For a business, it’s now about differentiation and developing sustainable brand preferences. The product has entered the key stage where a clear layer of management leads to constant product innovation.


The video communications platform Zoom has become synonymous with its function, just like Google is with looking something up and Uber for catching a serviced ride.

Zoom started its successful hypergrowth already almost a decade ago, growing from 3 million users in 2013 to 100 million users by 2015.


When COVID-19 took the world and job market by storm, their technology further scaled to help businesses continue running their business online and have finally entered the P&G stage.


Key contributors to Zoom’s hypergrowth are its highly customer-driven approach, with a differentiated product offering and has heavily invested in building a strong global brand through business development.


Common challenges of hypergrowth companies


Hypergrowth businesses focus on growth above all else and might lack attention to factors aside from top line revenue, meaning that profitability may only follow at later stages. Here are some small business challenges to prepare for in hypergrowth:



System infrastructure breakdown


After a certain point, systems and operations are prone to break down. Systems that worked with 10 employees are pushed to the limits with 50 and become a major hindrance with 1,000. It’s critical to plan how to best expand a company from the bottom up, with a good HR plan and task distribution across departments.


According to Nir Yuz, vice president of user experience, Wix circumvented this with its guild-based matrix structure. Yuz describes “guilds” as shared service organizations within Wix that cut across teams to share resources and insights to maintain consistency and scale work across shared disciplines, like design, writing and UX. Because it leads to better relationships where there would often be silos, it allows for collaboration and creates better products for users, too.





Burnout


Startup and entrepreneurship mentality is to work extremely hard. This “always on” culture can easily become toxic when working overtime, leading to avoidable mistakes and unnecessary stress and anxiety. Try to maintain a healthy work life culture for your business and lead as an example to other employees.

With over 25 years of experience in software, Aviran Mordo, vice president of engineering at Wix believes that you can prevent burnout by giving autonomy to your team and letting them learn through mistakes. This culture can turn into really big wins. “We don't punish people for mistakes. We put some safeguards and we learn from it,” he says.
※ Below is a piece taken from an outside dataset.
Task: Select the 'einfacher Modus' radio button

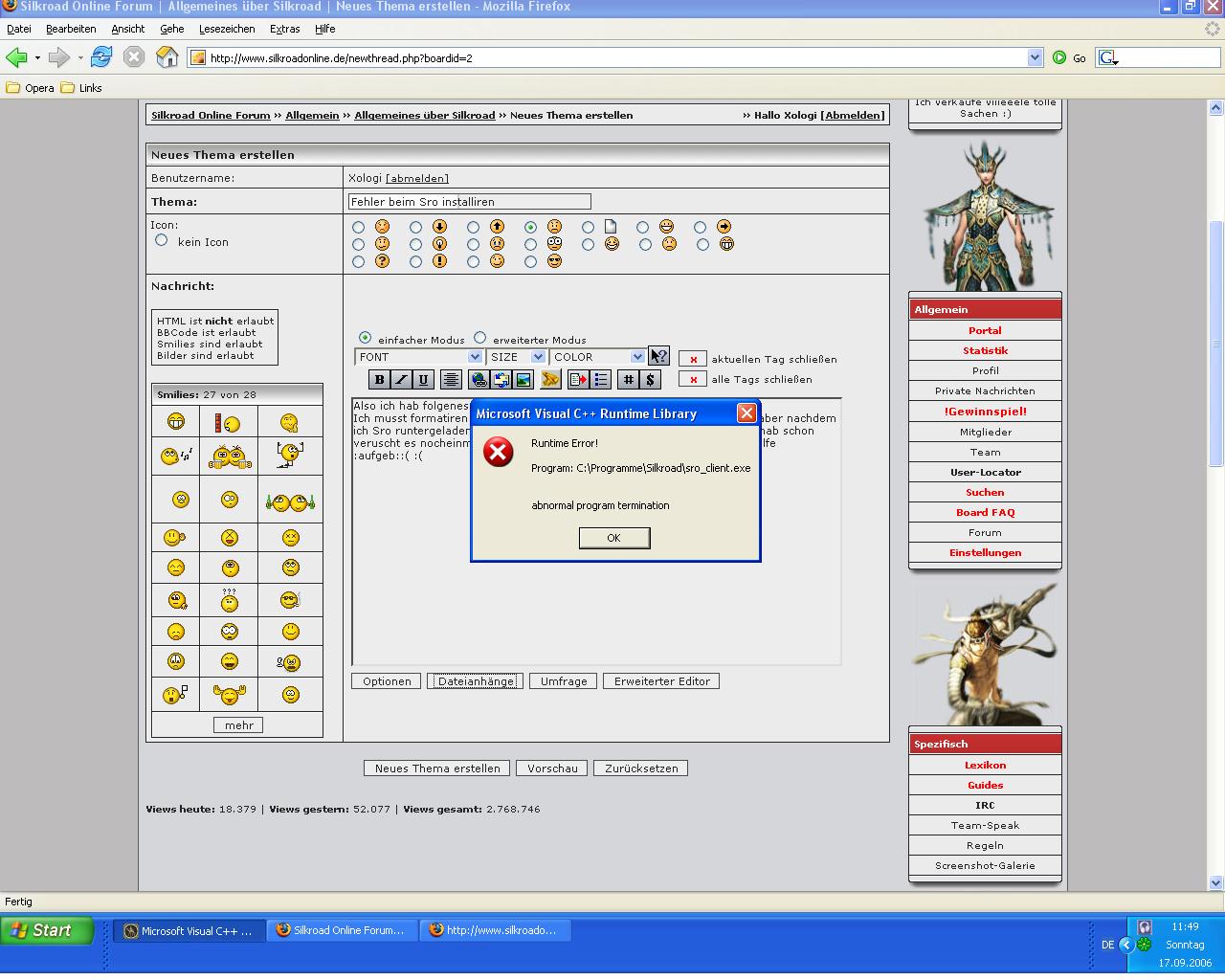Action: (365, 338)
Rob Goodman, executive producer at Wix and host of Ready for Takeoff, says that a culture of being open with mistakes allows for not only a support system to kick in and fix the error, but also a chance for the entire team to learn from the process.
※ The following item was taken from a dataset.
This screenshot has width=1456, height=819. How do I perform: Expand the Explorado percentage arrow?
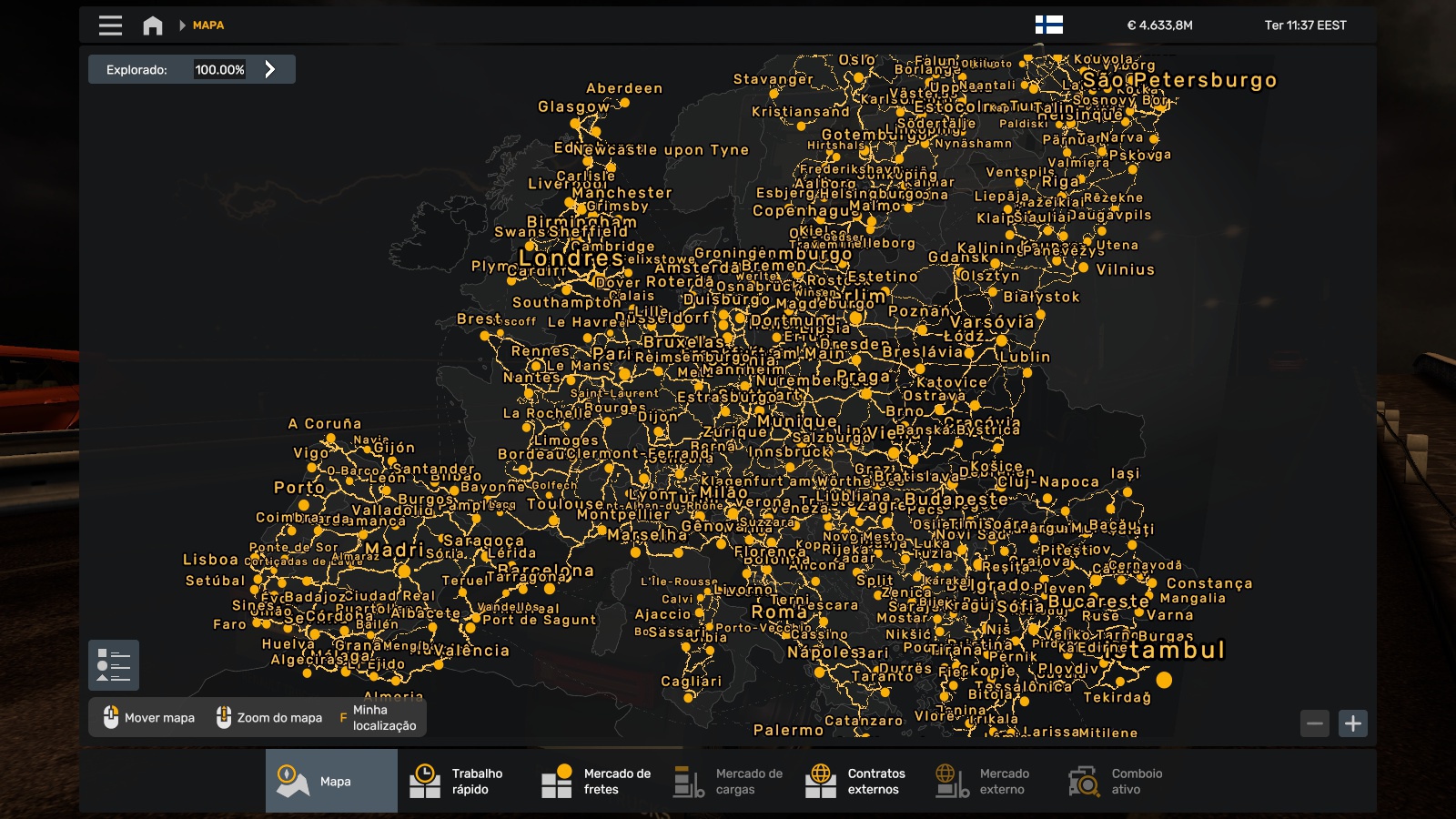click(x=270, y=69)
Ready for takeoff podcast show description

Another way to maintain a healthy work culture is to practice vision setting, or communicating how people's contributions help achieve a larger vision. It helps create efficiency because it sets clear expectations on what to focus on.


Miki Baram, general manager at Wix, currently leads over 100 people across four groups at Wix. “If I want every employee to be the owner of their tasks,” she says, “they really need to know where we're going.”


Baram believes that by setting strong visions for your team and company, employee motivation can substantially increase. “People want to be part of a greater thing than small tasks.”





Runaway marketing costs


As a company grows, it needs to funnel more money and resources toward marketing. While this could cause customer acquisition costs to skyrocket, you can manage with a strong business plan and marketing plan.


For tech businesses, users unlock everything for your business, states David Schwartz, Wix’s vice president of product. “The paradigm is that if our users succeed, we will too. We don't look at anything but working every day to make sure that Wix succeeds with its users.”


In start-ups, this mentality is being user obsessed, or getting to know your users, your customers, and showing up each day at work for their success. This mindset can help translate into a great product.